[Entries on target coordinates]
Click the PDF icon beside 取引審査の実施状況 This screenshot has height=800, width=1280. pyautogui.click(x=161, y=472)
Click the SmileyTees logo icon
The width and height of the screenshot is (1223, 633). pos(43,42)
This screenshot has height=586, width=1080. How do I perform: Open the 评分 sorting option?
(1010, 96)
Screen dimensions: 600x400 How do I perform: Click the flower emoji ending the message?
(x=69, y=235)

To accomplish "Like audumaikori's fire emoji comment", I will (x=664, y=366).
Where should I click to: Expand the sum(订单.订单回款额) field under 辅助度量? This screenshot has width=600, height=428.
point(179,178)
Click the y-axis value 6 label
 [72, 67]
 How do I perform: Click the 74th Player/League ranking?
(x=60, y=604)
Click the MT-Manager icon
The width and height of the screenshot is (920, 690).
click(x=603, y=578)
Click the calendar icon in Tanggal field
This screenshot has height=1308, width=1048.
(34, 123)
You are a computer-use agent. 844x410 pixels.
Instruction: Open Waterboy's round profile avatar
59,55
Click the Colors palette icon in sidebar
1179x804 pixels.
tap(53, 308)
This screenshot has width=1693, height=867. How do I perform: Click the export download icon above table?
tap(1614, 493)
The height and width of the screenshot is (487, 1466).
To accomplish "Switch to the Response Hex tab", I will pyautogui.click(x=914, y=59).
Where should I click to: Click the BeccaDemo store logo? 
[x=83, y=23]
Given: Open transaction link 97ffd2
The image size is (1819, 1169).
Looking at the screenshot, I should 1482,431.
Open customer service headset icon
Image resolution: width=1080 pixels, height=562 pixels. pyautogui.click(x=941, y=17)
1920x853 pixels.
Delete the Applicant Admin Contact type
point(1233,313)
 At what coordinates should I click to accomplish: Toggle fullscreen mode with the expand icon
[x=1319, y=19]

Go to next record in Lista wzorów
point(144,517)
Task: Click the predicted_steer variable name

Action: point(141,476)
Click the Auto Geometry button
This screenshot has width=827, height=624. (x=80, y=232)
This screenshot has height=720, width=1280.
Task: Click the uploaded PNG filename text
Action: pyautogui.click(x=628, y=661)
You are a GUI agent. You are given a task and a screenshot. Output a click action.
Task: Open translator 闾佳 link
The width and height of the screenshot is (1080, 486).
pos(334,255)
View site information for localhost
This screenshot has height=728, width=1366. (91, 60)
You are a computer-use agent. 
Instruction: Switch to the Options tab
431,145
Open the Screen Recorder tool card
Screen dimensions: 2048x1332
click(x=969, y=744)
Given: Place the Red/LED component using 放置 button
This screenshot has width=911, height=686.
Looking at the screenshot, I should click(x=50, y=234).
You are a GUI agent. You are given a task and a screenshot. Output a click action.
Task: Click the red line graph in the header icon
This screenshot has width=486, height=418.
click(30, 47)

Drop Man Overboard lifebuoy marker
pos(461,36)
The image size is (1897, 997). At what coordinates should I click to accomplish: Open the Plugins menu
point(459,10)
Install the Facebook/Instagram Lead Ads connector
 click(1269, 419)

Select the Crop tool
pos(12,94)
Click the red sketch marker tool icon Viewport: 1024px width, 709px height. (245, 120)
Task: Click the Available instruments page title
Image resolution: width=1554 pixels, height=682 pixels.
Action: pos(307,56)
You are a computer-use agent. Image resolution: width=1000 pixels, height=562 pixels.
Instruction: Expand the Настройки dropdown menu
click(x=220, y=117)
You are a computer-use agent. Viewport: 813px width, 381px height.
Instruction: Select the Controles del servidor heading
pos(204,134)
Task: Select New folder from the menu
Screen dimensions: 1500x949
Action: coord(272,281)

▸ **Instructions to follow**
Rewrite all of the items above with every "computer-use agent" changed to "desktop assistant", keeping everything else the same.

▸ **Solution to this exercise**
Click the PDF icon beside 取引審査の実施状況 This screenshot has height=800, width=1280. pyautogui.click(x=161, y=472)
Click the SmileyTees logo icon
The width and height of the screenshot is (1223, 633). pos(43,42)
This screenshot has height=586, width=1080. How do I perform: Open the 评分 sorting option?
(1010, 96)
Screen dimensions: 600x400 How do I perform: Click the flower emoji ending the message?
(x=69, y=235)

To accomplish "Like audumaikori's fire emoji comment", I will (x=664, y=366).
Where should I click to: Expand the sum(订单.订单回款额) field under 辅助度量? This screenshot has width=600, height=428.
point(179,178)
Click the y-axis value 6 label
 [72, 67]
 How do I perform: Click the 74th Player/League ranking?
(x=60, y=604)
Click the MT-Manager icon
The width and height of the screenshot is (920, 690).
click(x=603, y=578)
Click the calendar icon in Tanggal field
This screenshot has height=1308, width=1048.
(34, 123)
You are a desktop assistant. 844x410 pixels.
Instruction: Open Waterboy's round profile avatar
59,55
Click the Colors palette icon in sidebar
1179x804 pixels.
tap(53, 308)
This screenshot has width=1693, height=867. How do I perform: Click the export download icon above table?
tap(1614, 493)
The height and width of the screenshot is (487, 1466).
To accomplish "Switch to the Response Hex tab", I will pyautogui.click(x=914, y=59).
Where should I click to: Click the BeccaDemo store logo? 
[x=83, y=23]
Given: Open transaction link 97ffd2
The image size is (1819, 1169).
Looking at the screenshot, I should 1482,431.
Open customer service headset icon
Image resolution: width=1080 pixels, height=562 pixels. pyautogui.click(x=941, y=17)
1920x853 pixels.
Delete the Applicant Admin Contact type
point(1233,313)
 At what coordinates should I click to accomplish: Toggle fullscreen mode with the expand icon
[x=1319, y=19]

Go to next record in Lista wzorów
point(144,517)
Task: Click the predicted_steer variable name

Action: point(141,476)
Click the Auto Geometry button
This screenshot has width=827, height=624. (x=80, y=232)
This screenshot has height=720, width=1280.
Task: Click the uploaded PNG filename text
Action: pyautogui.click(x=628, y=661)
You are a GUI agent. You are given a task and a screenshot. Output a click action.
Task: Open translator 闾佳 link
The width and height of the screenshot is (1080, 486).
pos(334,255)
View site information for localhost
This screenshot has height=728, width=1366. (91, 60)
You are a desktop assistant. 
Instruction: Switch to the Options tab
431,145
Open the Screen Recorder tool card
Screen dimensions: 2048x1332
click(x=969, y=744)
Given: Place the Red/LED component using 放置 button
This screenshot has width=911, height=686.
Looking at the screenshot, I should click(x=50, y=234).
You are a GUI agent. You are given a task and a screenshot. Output a click action.
Task: Click the red line graph in the header icon
This screenshot has width=486, height=418.
click(30, 47)

Drop Man Overboard lifebuoy marker
pos(461,36)
The image size is (1897, 997). At what coordinates should I click to accomplish: Open the Plugins menu
point(459,10)
Install the Facebook/Instagram Lead Ads connector
 click(1269, 419)

Select the Crop tool
pos(12,94)
Click the red sketch marker tool icon Viewport: 1024px width, 709px height. (245, 120)
Task: Click the Available instruments page title
Image resolution: width=1554 pixels, height=682 pixels.
Action: pos(307,56)
You are a desktop assistant. Image resolution: width=1000 pixels, height=562 pixels.
Instruction: Expand the Настройки dropdown menu
click(x=220, y=117)
You are a desktop assistant. Viewport: 813px width, 381px height.
Instruction: Select the Controles del servidor heading
pos(204,134)
Task: Select New folder from the menu
Screen dimensions: 1500x949
Action: coord(272,281)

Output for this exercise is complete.